Le livre de Pierre Charbonnier, Abondance et Liberté, (2018) a aussi un projet original de relecture historique des textes économiques et politiques. Il y a d’ailleurs quelques points communs entre les deux livres, notamment l’intérêt pour l’analyse lockienne du rapport de propriété, considérée par les deux auteurs (et à juste titre) comme centrale, mais l’usage qu’ils en font est très différent. Charbonnier met néanmoins davantage en exergue le processus ayant amené la vision de la nature et du climat à se cliver profondément. L’image d’une même nature commune, demeure immuable de l’éthos humain sur terre, lui semble politiquement dommageable. Cet unanimisme immédiat et spontané se caractériserait par le refus du conflit inhérent que sa vision totalisante induirait. La manifestation d’une représentation d’une nature vue comme réserve infinie de biens disponibles avec à l’œuvre une logique, a accentué l’effet de ce qu’il appelle un « productivisme » associé à une idéologie du progrès – version paradigmatique et dominante de la pensée politique, depuis la révolution industrielle.

C’est donc une lecture beaucoup plus anthropologique – et sans doute beaucoup plus pessimiste – de l’aménagement économique du vivant et de la nature qu’il effectue dans cet ouvrage.

La dimension parfois de moindre conflictualité manque peut-être au travail d’Audier.

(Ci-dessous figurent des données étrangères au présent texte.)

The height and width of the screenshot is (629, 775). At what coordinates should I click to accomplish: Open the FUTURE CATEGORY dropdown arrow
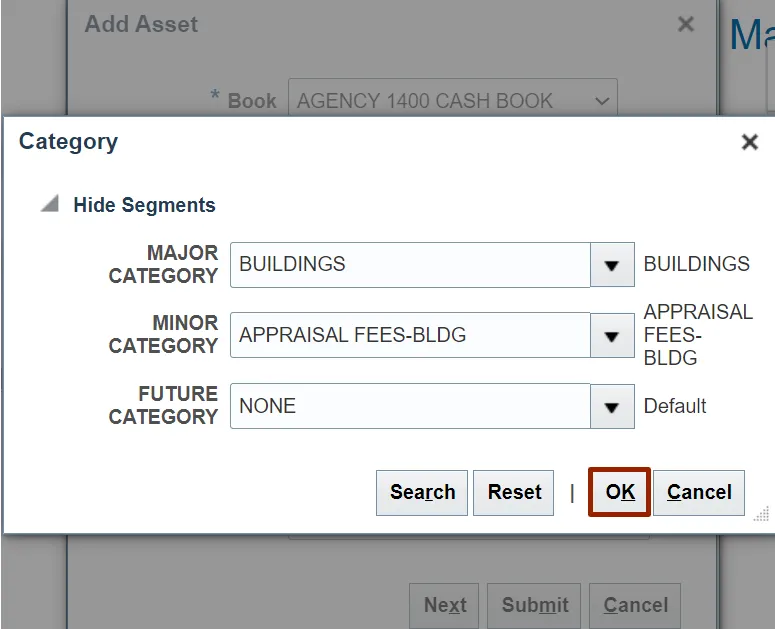pos(612,407)
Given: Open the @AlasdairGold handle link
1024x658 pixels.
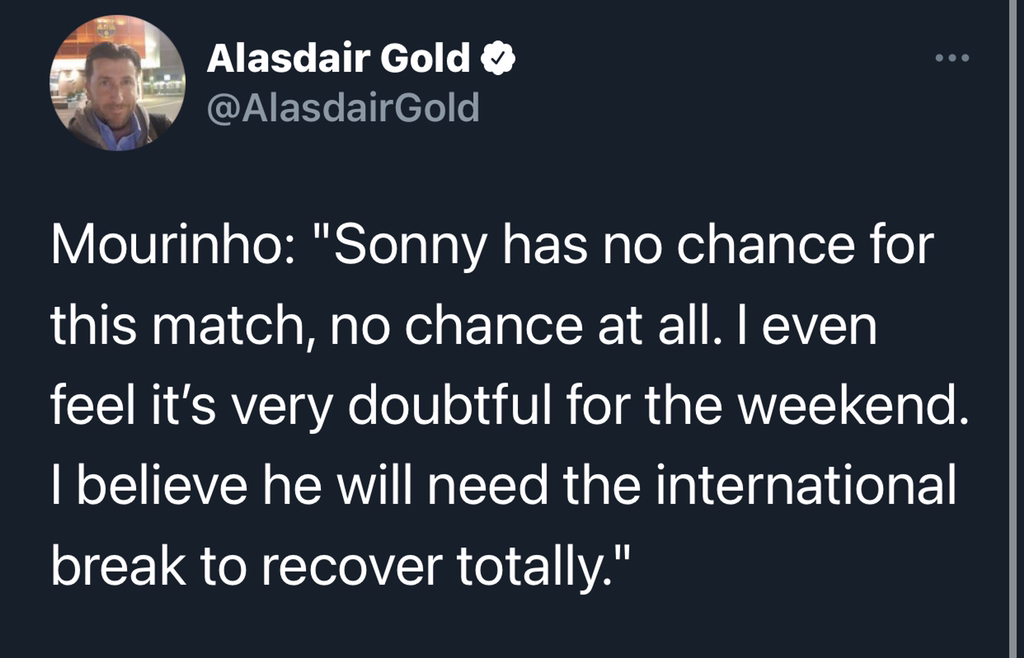Looking at the screenshot, I should tap(342, 106).
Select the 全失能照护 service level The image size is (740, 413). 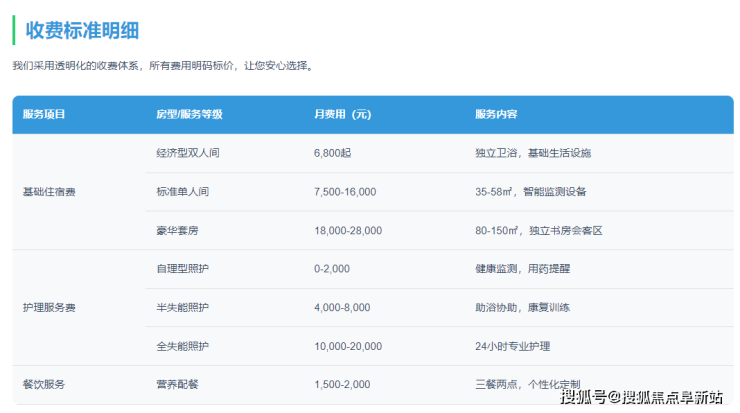point(182,346)
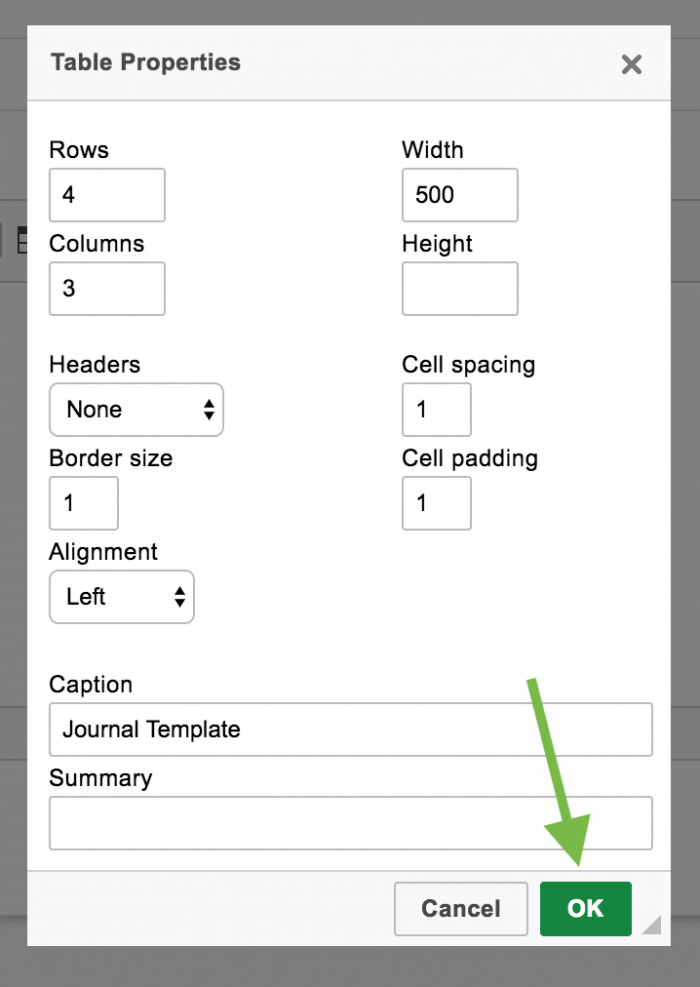Click the OK button
Viewport: 700px width, 987px height.
[x=585, y=908]
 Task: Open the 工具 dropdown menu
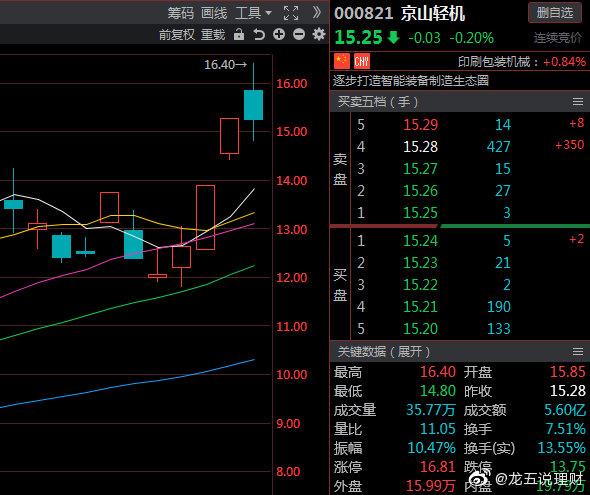click(x=253, y=13)
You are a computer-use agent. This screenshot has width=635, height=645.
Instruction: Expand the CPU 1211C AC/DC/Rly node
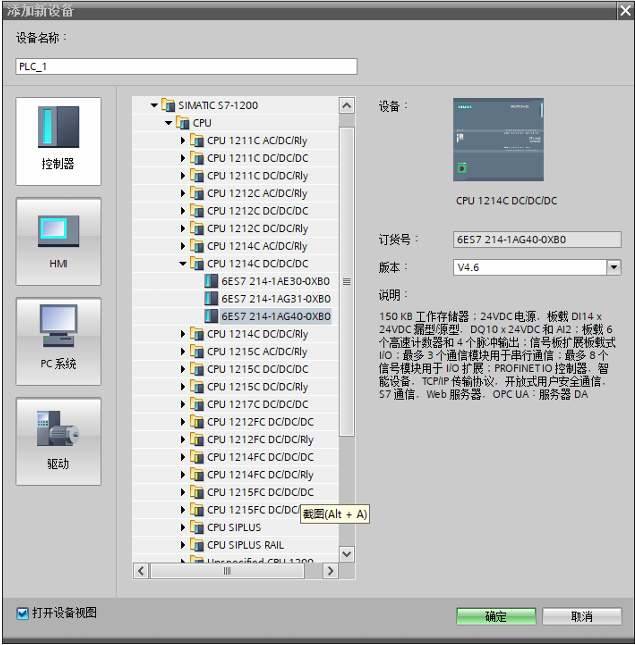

Dans son travail, il tente très souvent de montrer combien les formes de républicanisme en germe n’ont jamais produit aucune contradiction formelle avec le souci plus profond de préserver les milieux naturels et de veiller à la préservation de la diversité des espèces animales et végétales. Est-ce suffisant pour appuyer significativement la démonstration ? Sans doute pas.

Abstract

Political ecology has gained considerable ideological and intellectual ascendancy in contemporary Western democracies. Having brought about a devastating, and perhaps irreparable, destruction of the earth's ecosystems, leaving the most terrible ecological footprint in the history of the world, humanity is left to ask a real question of a metapolitical nature to state governments. It is the whole relationship of life to republican and democratic political models that is being asked. The possibility of a political model of rupture, changing the order of constitutional priorities and the very purpose of politics, which would go in the direction of an 'ecologisation' of its fundamental programme of governmentality, is now seen by a growing number of citizens as the only way out of a massive logic of destruction of nature and life. In this sense, is it even possible to reconcile the republican model with this radical ecological transformation ? This question imposes itself as a decisive axis of discussion for the future of politics.